【連載】東友会の歴史を学ぶ 先人たちと目指す未来2
『沈黙から行動へ 東京のヒバクシャ30年のあゆみ』から
「東友会25周年から30周年へ」(伊東壯執筆)
東友会25周年から30周年へ3
1983(昭和58)年の総会で名誉会長になった片岡強氏が9月29日に死去された。同氏は東友会の発足以来、代表理事、会長を歴任し、1963年危機後には東友会の再建、特に財政再建に力を尽くされるとともに、数々の東友会の運動に新機軸をうちだされた功労者であった。
同年、日本被団協の事務局次長に藤平典副会長、藤平氏に代わって小西悟氏が代表理事に就任した。また東友会の事務局次長は、米内達成氏が辞任し、永坂昭・江口保・亀井賢伍の3氏となった。
1984(昭和59)年、11月17日に日本被団協は、「原爆被害者の基本要求」と「被爆者の高齢化にともなう現行施策の改善要求」を発表した。そして、その普及と援護法制定を目ざして、1985(昭和60)年3月から4月にかけて「全国行脚」を実施し、1985年4月には行脚の終結を期に4月中央行動をおこなった。
1983年以来、運動方針にかかげて政府と交渉を進めてきた被爆者調査が本決まりとなる中で、調査員会の一員として伊東壯を任命させることに成功した。
さらに国際的な証言運動も引き続きおこなわれ、こうした中で日本被団協がノーベル平和賞候補に推薦され、一時はマスコミ対応でてんやわんやという時もあった。他方、原水爆禁止運動の中では、原水協の内部でトラブルが生じ、原水爆禁止運動全体に大きな影響を与える事態も起きた。
東友会はこうした日本被団協の運動に呼応して、1985(昭和60)年2月には、130人が集まって「東京行脚」のための決起集会を開き、都内への行脚を開始。行脚を進める中で東部ブロック集会も開催した。
東友会独自の国際活動として、田川時彦事務局長、山本英典常任理事の発案で、各国首都の市長宛の非核平和都市宣言の訴え文書をつくり、98カ国の首都に発送。7首都市長から返書がきた。

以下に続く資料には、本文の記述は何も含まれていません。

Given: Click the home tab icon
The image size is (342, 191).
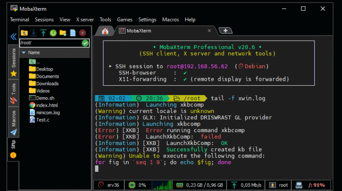Looking at the screenshot, I should coord(105,31).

また藤原肇請願部長をはじめ請願部が中心になって、委託事業費の増額、原爆資料センターの設置などを対都請願を盛んにおこなった。委託事業費は1982(昭和57)年度320万円、1983(昭和58)年度352万円、1984(昭和59)年度400万円と、年をおって増えていった。
1984(昭和59)年度の東友会の運動で特筆すべきものの一つに、11月の東友会互助会の発足である。これも田川時彦事務局長の発案であるが、被爆者の会がもともと基調としてきた相互扶助を被爆者の高齢化にともなって再び蘇らせ、楽しく東友会の運動を進めようというのが田川さんの意図であった。会長には野口寿一氏、副会長には岡田芳正氏、安藤賢治氏が就任した。
7月には「猫の手会」が発足した。これも田川事務局長の発案である。東友会を手伝いたいという希望者が増えていく状況をみて、「東友」発送を頼めるなら経費節減にもなるし、被爆者同士が親睦を深めることにもなるという趣旨であった。山田玲子、保坂徳清、岡田芳正の3常任理事が中心になって組織の話が進む中で、村田事務局員が「猫の手も借りたい」ほど忙しいのだから、「猫の手会」という名前にしたらと言い出したのがこの名の始まりである。第1回の「東友」の発送作業には上記の3常任理事を含め4日間のべ39人が参加した。